**EXERCÍCIO RÁPIDO 1:** Copie do texto sobre o livre uso da língua o trecho entre "Bem gente, essa" e "desse vocábulo insondável...", incluindo esses dois pontos.
**EXERCÍCIO RÁPIDO 2:** No texto sobre o livre uso da língua, por que foi pedida uma nota de rodapé explicando o sentido da palavra "tolher"? Responda em uma a três frases.

O livre uso da língua
Dia desses, após um dia estressante e uma aula entediante, no retorno pra casa havia uma cidadão "cantando" e dançando aos berros a seguinte "música": "ai, ai, ui, ui, ui, ai, ai ,ai, ai ,ai, ui, ui (2x)..5 horas da manhã você quer ligar pro boi..."
Não era um adolescente nem nada, era um homem feito já... Fiquei imaginando o que leva um cidadão a gostar de um troço desses, a ponto de sair cantando no meio da rua ("coprofagia!" falou meu esnobe interior), tive vontade de dar uma mochilada no cara.
Depois, mais calmo, pensei que o cara deve ter tido uma infância sofrida, não deve ter tido chance de ouvir muitas músicas e tal.
Perguntei-me também porque outras pessoas submetidas a essas mesmas condições não as aceitam e não se permitem embrutecer os sentidos e a mente a ponto de descer uma ladeira inteira gritando "ai ai ui ui ui, você quer ligar pro boi"...
Bem gente, essa história toda me veio à mente por causa de uma "orientação" recebida, relativa à seguinte frase posta como última linha da introdução a um trabalho sobre motivação: “É preciso, sobretudo, não tolher a motivação natural do indivíduo”.
Fui "orientado" a pôr nota de rodapé explicando o sentido da palavra "tolher", pois a mesa examinadora seria composta por diferentes pessoas... "Professores da faculdade!" quase gritei, acrescentando que me sentiria intelectualmente ofendido com uma nota de rodapé dessa natureza. Não deu jeito, a "orientação" permaneceu inalterada e ainda fui instado a explicar o porquê desse vocábulo insondável...
Rapidamente pensei em uns cinco sinônimos, dedutíveis já pelo sentido da frase, mas, pra debelar meu ego que já estava se achando um gênio da lingüística, peguei o bom e velho Aurélio (versão de papel mesmo, edição de 1988):
Tolher: 1. vtd: embaraçar, estorvar, dificultar; 2. causar paralisia a, paralisar, entorpecer; 3. pôr obstáculo a, opor-se a, embargar; 4. Não deixar manifestar-se, coibir; 5. proibir, impedir; 6. privar; 7. ter paralisia, ficar imóvel.
Para meu desgosto, percebi que não vai ser por lingüística ou gramática que passarei à história. Apenas tive a sorte de nascer na era pré google e de ler bons livros durante a vida. Livros sem nota de rodapé traduzindo palavras do meu próprio idioma, diga-se, e concluí que devo ignorar orientações que visem tolher o livre uso da língua... (sem trocadilho, claro).
Sempre fui, e sou ainda, diametralmente contrário a versões dos clássicos "suavizados" para a leitura de crianças e jovens. O livro deve instigar não só a imaginação, mas também o desejo de aprender da criança/jovem. Sua gana em expandir seus horizontes.

**REGISTROS DO CONJUNTO:**
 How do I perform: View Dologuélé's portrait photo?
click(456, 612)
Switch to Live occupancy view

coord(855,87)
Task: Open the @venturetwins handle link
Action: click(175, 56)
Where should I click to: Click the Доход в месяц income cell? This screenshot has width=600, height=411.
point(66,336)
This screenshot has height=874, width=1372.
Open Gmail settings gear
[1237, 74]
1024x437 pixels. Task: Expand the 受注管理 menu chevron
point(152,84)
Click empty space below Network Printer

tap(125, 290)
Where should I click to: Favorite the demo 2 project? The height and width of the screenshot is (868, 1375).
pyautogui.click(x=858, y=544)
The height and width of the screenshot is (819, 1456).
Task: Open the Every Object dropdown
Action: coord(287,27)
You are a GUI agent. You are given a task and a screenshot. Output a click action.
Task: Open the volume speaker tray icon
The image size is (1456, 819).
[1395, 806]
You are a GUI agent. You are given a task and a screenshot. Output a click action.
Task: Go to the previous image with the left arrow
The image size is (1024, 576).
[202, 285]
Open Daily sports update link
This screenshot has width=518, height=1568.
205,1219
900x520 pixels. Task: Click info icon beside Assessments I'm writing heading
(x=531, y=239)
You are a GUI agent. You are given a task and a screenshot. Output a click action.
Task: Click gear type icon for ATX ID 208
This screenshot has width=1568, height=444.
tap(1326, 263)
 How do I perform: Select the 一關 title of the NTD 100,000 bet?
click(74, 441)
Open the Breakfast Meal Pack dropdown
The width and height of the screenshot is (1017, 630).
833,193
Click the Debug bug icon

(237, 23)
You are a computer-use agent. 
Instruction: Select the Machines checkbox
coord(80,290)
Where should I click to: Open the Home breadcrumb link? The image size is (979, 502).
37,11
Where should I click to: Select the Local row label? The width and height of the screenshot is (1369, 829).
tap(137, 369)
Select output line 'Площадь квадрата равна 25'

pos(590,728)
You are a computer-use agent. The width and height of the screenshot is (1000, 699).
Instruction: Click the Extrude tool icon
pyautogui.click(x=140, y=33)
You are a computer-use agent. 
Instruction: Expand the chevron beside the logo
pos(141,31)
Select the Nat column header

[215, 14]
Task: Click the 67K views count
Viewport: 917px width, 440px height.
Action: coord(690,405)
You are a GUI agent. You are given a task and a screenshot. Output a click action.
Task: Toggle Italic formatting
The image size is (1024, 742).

**RESPOSTA CERTA 1:**
Bem gente, essa história toda me veio à mente por causa de uma "orientação" recebida, relativa à seguinte frase posta como última linha da introdução a um trabalho sobre motivação: “É preciso, sobretudo, não tolher a motivação natural do indivíduo”.
Fui "orientado" a pôr nota de rodapé explicando o sentido da palavra "tolher", pois a mesa examinadora seria composta por diferentes pessoas... "Professores da faculdade!" quase gritei, acrescentando que me sentiria intelectualmente ofendido com uma nota de rodapé dessa natureza. Não deu jeito, a "orientação" permaneceu inalterada e ainda fui instado a explicar o porquê desse vocábulo insondável...

**RESPOSTA CERTA 2:** A nota de rodapé foi pedida porque a mesa examinadora seria composta por diferentes pessoas.